Des légumes issus de semences paysannes vont être vendus chez Carrefour

Les semences paysannes sont des semences que les agriculteurs sélectionnent eux mêmes et cultivent d'une année sur l'autre. 

Dans le rayon fruits et légumes d\'un supermarché de Strasbourg, le 30 août 2017.
Dans le rayon fruits et légumes d'un supermarché de Strasbourg, le 30 août 2017. (JEAN-FRAN?OIS FREY / MAXPPP)

Oignons roses d'Armorique, butternut Kouign Amann... Ces légumes ne vous disent rien ? Ils pourraient bientôt être commercialisés dans les enseignes Carrefour à partir de mercredi 20 septembre. Deux groupements de producteurs bretons ont passé un contrat avec l'enseigne qui va distribuer ces légumes issus de semences paysannes dans une quarantaine de magasins en Ile-de-France et en Bretagne.

Les semences paysannes sont des semences que les agriculteurs sélectionnent eux-mêmes et cultivent d'une année sur l'autre.

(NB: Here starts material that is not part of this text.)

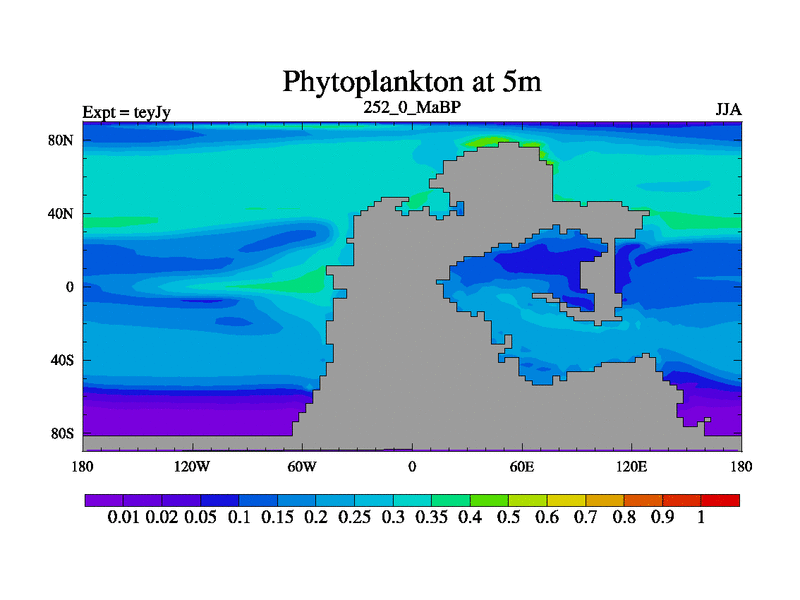Click the "Expt = teyJy" experiment label
Screen dimensions: 800x600
[126, 111]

Au contraire des hybrides fabriqués par les semenciers, les semences paysannes sont peu stables et peu homogènes, ce qui leur interdit l'entrée au catalogue officiel des espèces et variétés.

Des légumes qui s'adaptent aux aléas climatiques

L'intérêt de ces oignons roses d'Armorique, artichauts Camus du Léon, butternut Kouign Amann, ou rhubarbes acidulées de Bretagne, qui seront vendus en grande distribution pour la première fois, est qu'ils présentent un maximum de variabilité, leur permettant de s'adapter à des aléas climatiques.

Quand Carrefour a contacté les deux groupements de producteurs bretons, Kaol Kozh et APFLBB, pour distribuer ces légumes, les agriculteurs ont négocié des accords contractuels sur cinq ans, et un engagement sur les prix et les volumes.

Le coût de revient de ces légumes issus de semences paysannes peut être supérieur de 30% à des légumes issus du catalogue, notamment parce qu'ils ne mûrissent pas tous en même temps et qu'il faut plusieurs passages dans les champs pour les récolter, précise le président de Kaol Kozh.

Permettre la vente directe de semences 

La Fondation Carrefour accompagnera ainsi les producteurs dans la mise en place d'une Maison des graines des paysans consacrée à la recherche sur les espèces potagères et à l'amélioration des techniques de production de semences.

Le géant de la distribution a également mis en ligne une pétition sur carrefour.fr et Change.org pour qu'un paysan qui produit ses propres semences puisse les vendre en vente directe, alors qu'aujourd'hui il a uniquement le droit de les échanger, mais également que ces semences soient distribuées par les semenciers. "Cette initiative de Carrefour est la bienvenue", a indiqué un membre du syndicat agricole la Confédération paysanne.

Le Gnis, qui représente les semenciers, a par contre déploré que cette campagne de Carrefour "vise à faire croire que le manque de diversité de nos assiettes viendrait des semences", alors que "les sélectionneurs publics et privés sont impliqués dans la préservation de la biodiversité".